### Data under study
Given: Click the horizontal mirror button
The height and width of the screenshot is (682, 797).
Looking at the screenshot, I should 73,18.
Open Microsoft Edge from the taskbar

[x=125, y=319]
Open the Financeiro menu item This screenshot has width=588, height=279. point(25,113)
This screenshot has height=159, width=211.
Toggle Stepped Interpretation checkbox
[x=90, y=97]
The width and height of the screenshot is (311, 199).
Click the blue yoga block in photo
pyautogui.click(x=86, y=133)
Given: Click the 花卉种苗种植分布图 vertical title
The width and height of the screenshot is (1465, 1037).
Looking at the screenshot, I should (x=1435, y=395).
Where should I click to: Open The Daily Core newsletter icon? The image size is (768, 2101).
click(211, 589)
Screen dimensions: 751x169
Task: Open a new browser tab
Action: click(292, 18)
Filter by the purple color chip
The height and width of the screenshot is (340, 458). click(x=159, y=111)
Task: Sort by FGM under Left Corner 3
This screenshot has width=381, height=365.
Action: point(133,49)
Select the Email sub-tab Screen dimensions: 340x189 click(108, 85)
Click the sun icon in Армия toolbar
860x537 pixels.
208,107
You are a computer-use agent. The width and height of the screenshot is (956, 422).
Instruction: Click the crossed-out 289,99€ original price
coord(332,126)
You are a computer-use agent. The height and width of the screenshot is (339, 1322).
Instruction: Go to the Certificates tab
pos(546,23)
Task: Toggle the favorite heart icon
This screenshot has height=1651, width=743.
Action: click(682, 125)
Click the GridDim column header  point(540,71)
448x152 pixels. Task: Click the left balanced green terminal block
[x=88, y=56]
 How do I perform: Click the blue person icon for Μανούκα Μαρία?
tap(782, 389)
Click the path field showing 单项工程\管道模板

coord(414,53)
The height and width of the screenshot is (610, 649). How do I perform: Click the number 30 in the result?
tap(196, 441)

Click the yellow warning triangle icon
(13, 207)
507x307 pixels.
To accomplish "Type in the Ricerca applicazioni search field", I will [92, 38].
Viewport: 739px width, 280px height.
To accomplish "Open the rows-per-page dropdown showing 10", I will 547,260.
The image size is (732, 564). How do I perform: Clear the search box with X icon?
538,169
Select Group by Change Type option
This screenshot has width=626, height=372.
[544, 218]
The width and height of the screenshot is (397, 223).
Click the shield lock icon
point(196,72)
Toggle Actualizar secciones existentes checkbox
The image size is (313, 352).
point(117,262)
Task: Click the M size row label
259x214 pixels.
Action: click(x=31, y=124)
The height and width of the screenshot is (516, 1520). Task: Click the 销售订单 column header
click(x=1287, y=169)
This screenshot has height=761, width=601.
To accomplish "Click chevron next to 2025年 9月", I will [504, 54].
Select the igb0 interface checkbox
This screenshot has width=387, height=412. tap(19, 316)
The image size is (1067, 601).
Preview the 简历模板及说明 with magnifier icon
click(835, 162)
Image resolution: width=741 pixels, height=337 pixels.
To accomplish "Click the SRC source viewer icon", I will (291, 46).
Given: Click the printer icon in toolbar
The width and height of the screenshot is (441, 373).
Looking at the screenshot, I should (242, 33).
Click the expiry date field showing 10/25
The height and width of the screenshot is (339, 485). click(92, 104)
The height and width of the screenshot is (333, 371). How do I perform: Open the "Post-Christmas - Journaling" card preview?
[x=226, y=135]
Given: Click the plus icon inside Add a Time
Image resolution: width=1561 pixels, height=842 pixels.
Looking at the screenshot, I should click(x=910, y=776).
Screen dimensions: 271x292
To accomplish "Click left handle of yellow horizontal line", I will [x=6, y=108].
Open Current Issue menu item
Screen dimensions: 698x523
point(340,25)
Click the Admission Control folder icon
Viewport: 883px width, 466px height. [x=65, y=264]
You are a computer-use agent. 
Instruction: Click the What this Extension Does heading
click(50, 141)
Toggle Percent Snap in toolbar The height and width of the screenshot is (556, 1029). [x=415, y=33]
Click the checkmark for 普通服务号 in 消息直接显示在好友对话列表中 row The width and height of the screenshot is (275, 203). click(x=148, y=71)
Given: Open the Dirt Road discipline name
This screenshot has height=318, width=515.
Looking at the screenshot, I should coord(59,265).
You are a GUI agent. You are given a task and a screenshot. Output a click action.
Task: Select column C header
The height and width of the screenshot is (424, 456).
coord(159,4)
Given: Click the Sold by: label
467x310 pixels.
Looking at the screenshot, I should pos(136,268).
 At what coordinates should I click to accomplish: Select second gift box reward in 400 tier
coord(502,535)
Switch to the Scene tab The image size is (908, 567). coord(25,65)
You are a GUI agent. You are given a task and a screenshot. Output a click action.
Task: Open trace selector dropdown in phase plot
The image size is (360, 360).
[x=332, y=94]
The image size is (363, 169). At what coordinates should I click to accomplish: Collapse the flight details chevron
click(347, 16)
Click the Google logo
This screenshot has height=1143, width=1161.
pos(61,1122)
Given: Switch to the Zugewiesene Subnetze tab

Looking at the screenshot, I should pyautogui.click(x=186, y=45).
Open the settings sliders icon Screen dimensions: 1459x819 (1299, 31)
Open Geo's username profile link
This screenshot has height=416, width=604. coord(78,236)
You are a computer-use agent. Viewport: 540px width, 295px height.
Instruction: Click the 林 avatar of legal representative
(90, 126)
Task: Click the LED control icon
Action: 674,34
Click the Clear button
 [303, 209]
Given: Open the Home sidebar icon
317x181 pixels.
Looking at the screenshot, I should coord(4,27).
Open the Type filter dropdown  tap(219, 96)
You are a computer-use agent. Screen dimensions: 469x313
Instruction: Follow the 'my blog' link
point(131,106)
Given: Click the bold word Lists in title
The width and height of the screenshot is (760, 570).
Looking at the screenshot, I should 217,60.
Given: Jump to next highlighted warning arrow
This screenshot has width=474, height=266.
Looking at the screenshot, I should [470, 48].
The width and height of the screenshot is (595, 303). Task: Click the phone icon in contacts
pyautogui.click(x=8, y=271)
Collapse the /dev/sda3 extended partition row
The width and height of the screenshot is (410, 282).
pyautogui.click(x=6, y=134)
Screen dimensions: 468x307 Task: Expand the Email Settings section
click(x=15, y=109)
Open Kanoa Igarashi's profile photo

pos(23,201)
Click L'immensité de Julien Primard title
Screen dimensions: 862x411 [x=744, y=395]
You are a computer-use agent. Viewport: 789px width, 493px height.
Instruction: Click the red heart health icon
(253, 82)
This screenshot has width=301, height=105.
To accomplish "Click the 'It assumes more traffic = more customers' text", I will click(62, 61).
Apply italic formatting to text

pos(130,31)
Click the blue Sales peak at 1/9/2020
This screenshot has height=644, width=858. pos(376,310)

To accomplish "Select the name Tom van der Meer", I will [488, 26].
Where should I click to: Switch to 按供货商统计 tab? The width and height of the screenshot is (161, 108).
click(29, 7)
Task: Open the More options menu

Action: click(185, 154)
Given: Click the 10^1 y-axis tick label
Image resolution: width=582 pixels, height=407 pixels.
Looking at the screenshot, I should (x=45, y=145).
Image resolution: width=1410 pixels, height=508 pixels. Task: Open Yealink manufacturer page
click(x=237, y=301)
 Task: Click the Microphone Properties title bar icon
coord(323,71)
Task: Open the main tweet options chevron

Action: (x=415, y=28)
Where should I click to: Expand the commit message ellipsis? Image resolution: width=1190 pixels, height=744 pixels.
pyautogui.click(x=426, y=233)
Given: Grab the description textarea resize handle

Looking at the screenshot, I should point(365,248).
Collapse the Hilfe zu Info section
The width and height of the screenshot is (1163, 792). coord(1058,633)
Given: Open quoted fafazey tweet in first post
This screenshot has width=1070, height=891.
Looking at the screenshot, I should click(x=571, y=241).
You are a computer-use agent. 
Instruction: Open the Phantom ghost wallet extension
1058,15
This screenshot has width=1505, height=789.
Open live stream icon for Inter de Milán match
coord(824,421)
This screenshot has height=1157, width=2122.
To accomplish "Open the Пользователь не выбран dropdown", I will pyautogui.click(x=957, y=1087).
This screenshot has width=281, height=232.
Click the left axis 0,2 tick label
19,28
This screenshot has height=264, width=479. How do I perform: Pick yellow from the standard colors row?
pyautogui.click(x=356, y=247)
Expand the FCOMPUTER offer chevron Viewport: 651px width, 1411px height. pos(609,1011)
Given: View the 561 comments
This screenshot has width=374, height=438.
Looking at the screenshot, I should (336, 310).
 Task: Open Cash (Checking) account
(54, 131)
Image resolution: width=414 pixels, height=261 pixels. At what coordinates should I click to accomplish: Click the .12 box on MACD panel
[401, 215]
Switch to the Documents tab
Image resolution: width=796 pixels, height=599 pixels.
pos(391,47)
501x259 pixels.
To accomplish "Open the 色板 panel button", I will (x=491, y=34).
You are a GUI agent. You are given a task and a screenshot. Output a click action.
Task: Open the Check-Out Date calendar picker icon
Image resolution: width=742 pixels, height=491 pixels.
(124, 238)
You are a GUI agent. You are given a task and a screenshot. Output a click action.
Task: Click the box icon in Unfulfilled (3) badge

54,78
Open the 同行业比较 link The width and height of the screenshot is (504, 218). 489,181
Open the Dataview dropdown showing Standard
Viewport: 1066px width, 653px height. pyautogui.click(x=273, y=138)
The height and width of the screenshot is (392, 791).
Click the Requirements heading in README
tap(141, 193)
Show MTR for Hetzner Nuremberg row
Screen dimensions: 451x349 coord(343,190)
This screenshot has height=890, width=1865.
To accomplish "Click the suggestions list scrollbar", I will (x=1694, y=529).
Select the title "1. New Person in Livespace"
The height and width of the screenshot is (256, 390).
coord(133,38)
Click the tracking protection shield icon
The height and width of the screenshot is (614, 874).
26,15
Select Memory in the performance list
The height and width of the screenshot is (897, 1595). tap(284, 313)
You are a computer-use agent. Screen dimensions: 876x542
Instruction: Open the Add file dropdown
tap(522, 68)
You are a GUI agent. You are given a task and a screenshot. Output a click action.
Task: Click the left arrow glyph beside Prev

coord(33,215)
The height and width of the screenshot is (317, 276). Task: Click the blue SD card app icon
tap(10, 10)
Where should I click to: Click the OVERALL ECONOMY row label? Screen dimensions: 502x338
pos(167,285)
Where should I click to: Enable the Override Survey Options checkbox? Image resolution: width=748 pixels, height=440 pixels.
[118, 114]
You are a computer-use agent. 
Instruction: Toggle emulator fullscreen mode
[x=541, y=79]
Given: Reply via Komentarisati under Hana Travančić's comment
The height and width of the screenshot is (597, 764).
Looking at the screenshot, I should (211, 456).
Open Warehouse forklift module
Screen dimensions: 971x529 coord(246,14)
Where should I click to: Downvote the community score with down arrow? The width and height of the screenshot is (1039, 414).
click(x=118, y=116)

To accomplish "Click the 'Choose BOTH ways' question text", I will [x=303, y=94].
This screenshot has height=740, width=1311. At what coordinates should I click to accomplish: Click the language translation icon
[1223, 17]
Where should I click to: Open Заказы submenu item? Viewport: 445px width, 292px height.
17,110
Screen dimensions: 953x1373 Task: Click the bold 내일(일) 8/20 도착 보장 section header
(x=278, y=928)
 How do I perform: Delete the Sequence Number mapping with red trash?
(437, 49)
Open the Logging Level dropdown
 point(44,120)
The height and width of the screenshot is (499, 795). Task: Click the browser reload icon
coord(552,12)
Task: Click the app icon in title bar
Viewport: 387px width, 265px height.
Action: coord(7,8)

### Exercise description
From the listing above, output exactly the run of lines that starts with the line containing "You are a computer-use agent. Viewport: 789px" and ends with the line containing "Given: Click the 10^1 y-axis tick label".

### Result for this task
You are a computer-use agent. Viewport: 789px width, 493px height.
Instruction: Click the red heart health icon
(253, 82)
This screenshot has width=301, height=105.
To accomplish "Click the 'It assumes more traffic = more customers' text", I will click(62, 61).
Apply italic formatting to text

pos(130,31)
Click the blue Sales peak at 1/9/2020
This screenshot has height=644, width=858. pos(376,310)

To accomplish "Select the name Tom van der Meer", I will [488, 26].
Where should I click to: Switch to 按供货商统计 tab? The width and height of the screenshot is (161, 108).
click(29, 7)
Task: Open the More options menu

Action: click(185, 154)
Given: Click the 10^1 y-axis tick label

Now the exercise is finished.